"Generally speaking, they (the slaves,) appear to us to be without God, and without hope in the world, a NATION OF HEATHEN in our very midst. We cannot cry out against the Papists for withholding the Scriptures from the common people, and keeping them in ignorance of the way of life, for we WITHHOLD the Bible from our servants, and keep them in ignorance of it, while we will not use the means to have it read and explained to them. The cry of our perishing servants comes up to us from the sultry plains as they bend at their toil; it comes up from their humble cottages when they return at evening to rest their weary limbs; it comes up to us from the midst of their ignorance, and superstition, and adultery, and lewdness. We have manifested no emotions of horror at abandoning the souls of our servants to the adversary, the roaring lion that walketh about seeking whom he may devour."
Again: what said the Synod of South Carolina and Georgia, in a report on the state of the colored population, in respect of religious instruction?
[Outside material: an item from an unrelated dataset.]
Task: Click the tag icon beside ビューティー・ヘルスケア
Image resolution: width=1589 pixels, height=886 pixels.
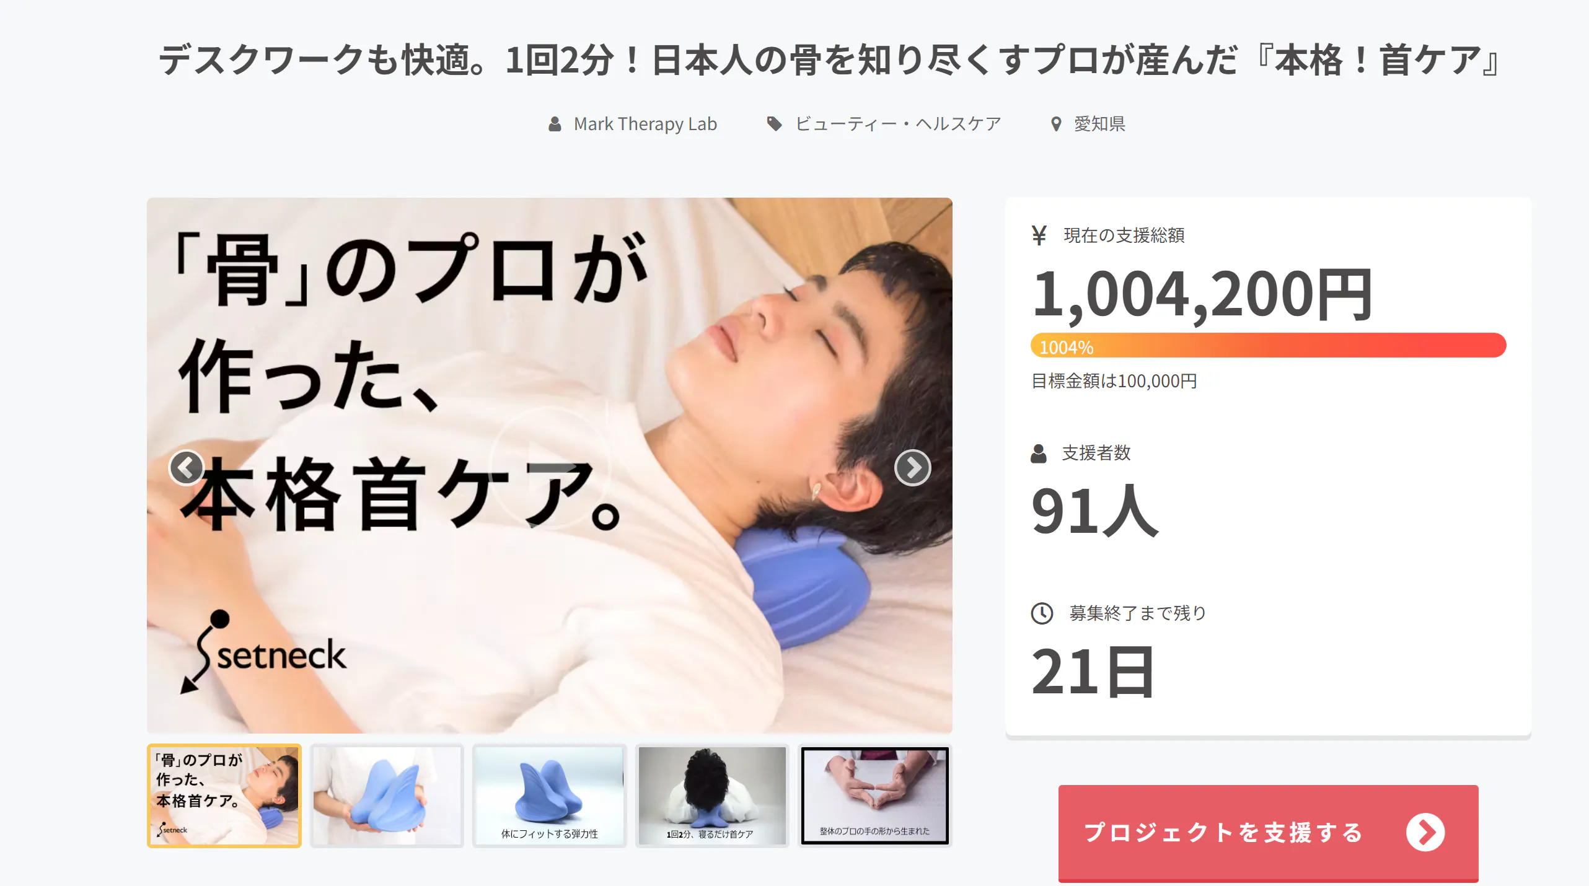Action: click(774, 124)
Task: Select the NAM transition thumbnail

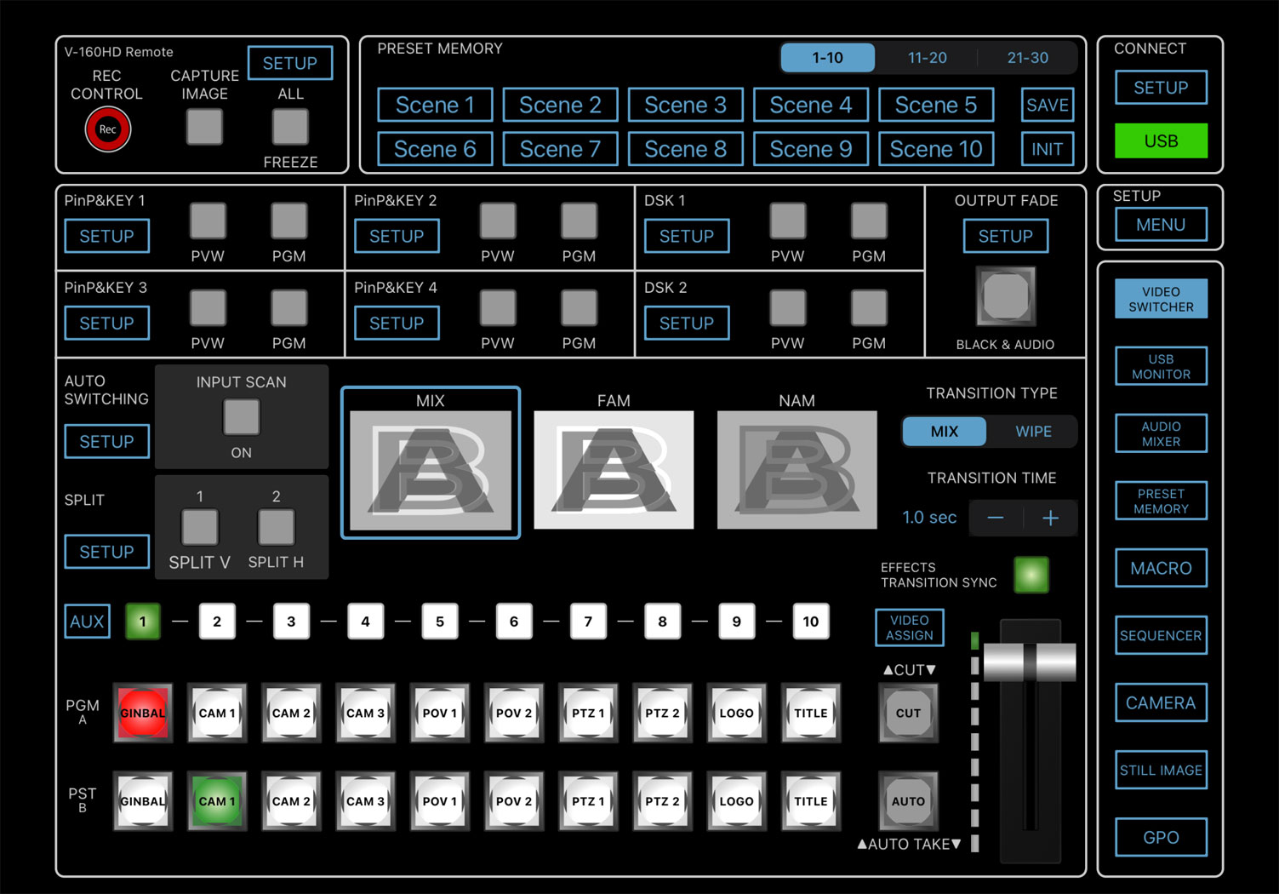Action: pyautogui.click(x=797, y=470)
"Who would credit it, that in these years of revivals and benevolent effort, in this Christian Republic, there are over TWO MILLIONS of human beings in the condition of HEATHEN, and in some respects in a worse condition. From long continued and close observation, we believe that their moral and religious condition is such, that they may justly be considered the HEATHEN of this Christian country, and will bear comparison with heathen in any country of the world. The negroes are destitute of the gospel, and EVER WILL BE UNDER THE PRESENT STATE OF THINGS. In the vast field extending from an entire State beyond the Potomac, to the Sabine River, and from the Atlantic to the Ohio, there are to the best of our knowledge, not TWELVE men exclusively devoted to the religious instruction of the negroes. In the present state of feeling in the South, a ministry of their own color could neither be obtained NOR TOLERATED."
Again: what says a writer in a recent number of the Charleston, South Carolina, Observer?
"Let us establish missionaries among our negroes, who, in view of religious knowledge, are as debasingly ignorant as any one on the coast of Africa; for I hazard the assertion, that throughout the bounds of our Synod, there are at least one hundred thousand slaves, speaking the same language as ourselves, who never HEARD of the plan of salvation by a Redeemer."
A writer in the Western Luminary, a respectable religious paper in Lexington, Kentucky, says,
"I proclaim it abroad to the Christian world, that heathenism is as real in the slave States as it is in the South Sea Islands, and that our negroes are as justly objects of attention to the American and other Boards of Foreign Missions, as the Indians of the Western wilds. What is it constitutes heathenism? Is it to be destitute of a knowledge of God; of his holy word; never to have heard scarcely a sentence of it read through life; to know little or nothing of the history, character, instruction and mission of Jesus Christ; to be almost totally devoid of moral knowledge and feeling, of sentiments of probity, truth and chastity? If this constitutes heathenism, then are there thousands, millions, of heathen in our beloved land. There is one topic to which I will allude, which will serve to establish the heathenism of this population. I allude to the universal licentiousness which prevails. It may be said emphatically, that chastity is no virtue among them; that its violation neither injures female character in their own estimation, or that of their master or mistress. No instruction is ever given; no censure pronounced. I speak not of the world; I speak of Christian families generally."
Again: I give the words of the son of a Kentucky slaveholder, who became an abolitionist at Lane Seminary, and has since induced his father to emancipate his slaves. Hear James A. Thome.
"Licentiousness. I shall not speak of the far South, whose sons are fast melting away under the UNBLUSHING PROFLIGACY which prevails. I allude to the slaveholding West. It is well known that the slave lodgings, I refer now to village slaves, are exposed to the entrance of strangers every hour of the night, and that the SLEEPING APARTMENTS OF BOTH SEXES ARE COMMON.